Text excerpt
⟨

Because of the institutional nature of the San Diego show, what you're most likely to see is people simply ajusting their relationship to it. For some people this means "No, thank you" or "Screw that place." For others, it may mean just going one or two days when they used to go all four -- I think that will start to happen. Or maybe people will attend in select years, like many authors orient themselves towards BEA. For yet other people, it may mean getting a booth, or dropping a booth. Publishers adjust what they bring to the show (Fantagraphics used to bring a ton of porn, for example), and comic book retailers adjust what they sell (there are differences between what many bring here and what many take to a show like Chicago, I'm told). It make senses that they and others will adjust to the size and orientation of the show, too.
6. I'll be interested to hear how the small publishers did overall. I get a sense that the big business days were Wednesday/Thursday this time, and that things kind of trailed off over the weekend, but that's my hunch as opposed to a conclusion based on any sampling.

⟩

Recorded information

⟨

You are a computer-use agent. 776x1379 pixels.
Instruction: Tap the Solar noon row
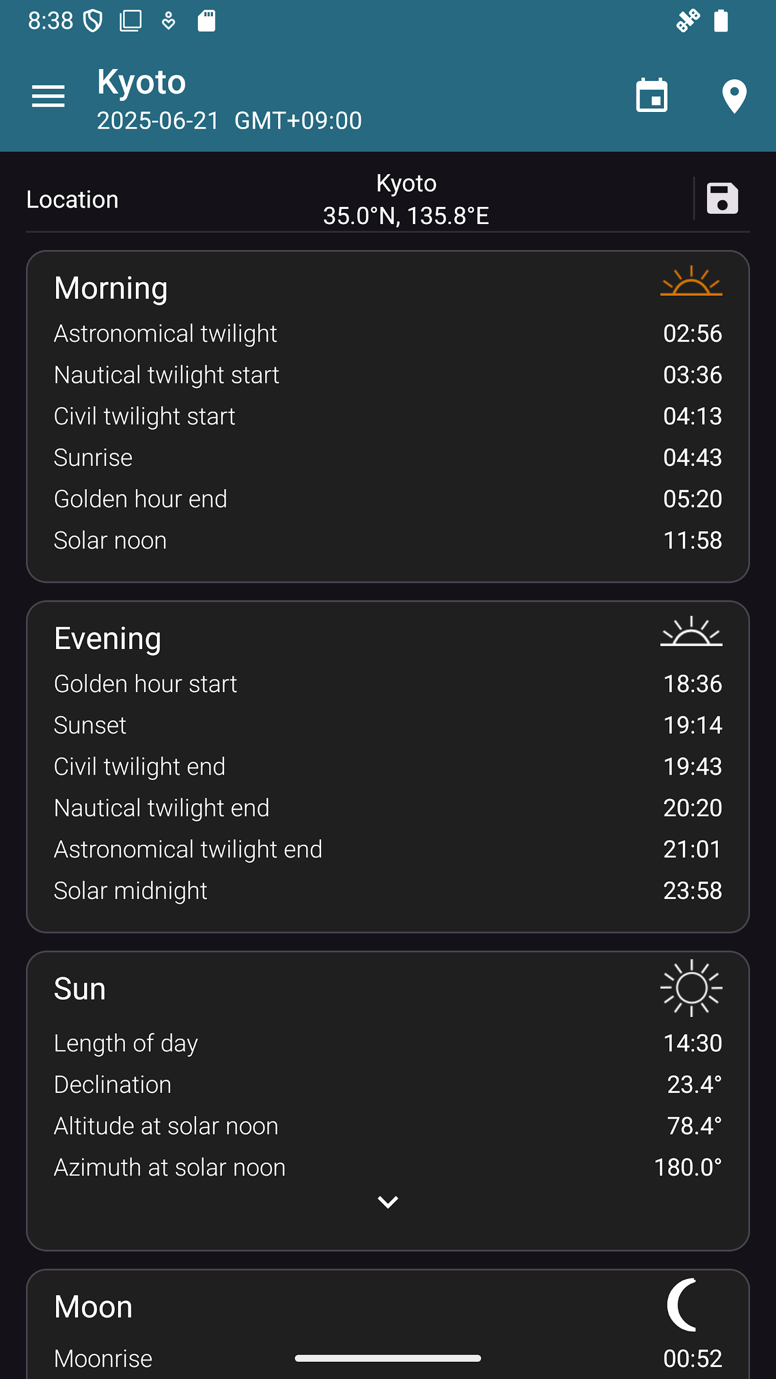[x=388, y=541]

⟩

Task directions
Can you transcribe the San Diego show commentary above, between "Because of the" and "the show, too.", inclusive, word for word?

Solution below
Because of the institutional nature of the San Diego show, what you're most likely to see is people simply ajusting their relationship to it. For some people this means "No, thank you" or "Screw that place." For others, it may mean just going one or two days when they used to go all four -- I think that will start to happen. Or maybe people will attend in select years, like many authors orient themselves towards BEA. For yet other people, it may mean getting a booth, or dropping a booth. Publishers adjust what they bring to the show (Fantagraphics used to bring a ton of porn, for example), and comic book retailers adjust what they sell (there are differences between what many bring here and what many take to a show like Chicago, I'm told). It make senses that they and others will adjust to the size and orientation of the show, too.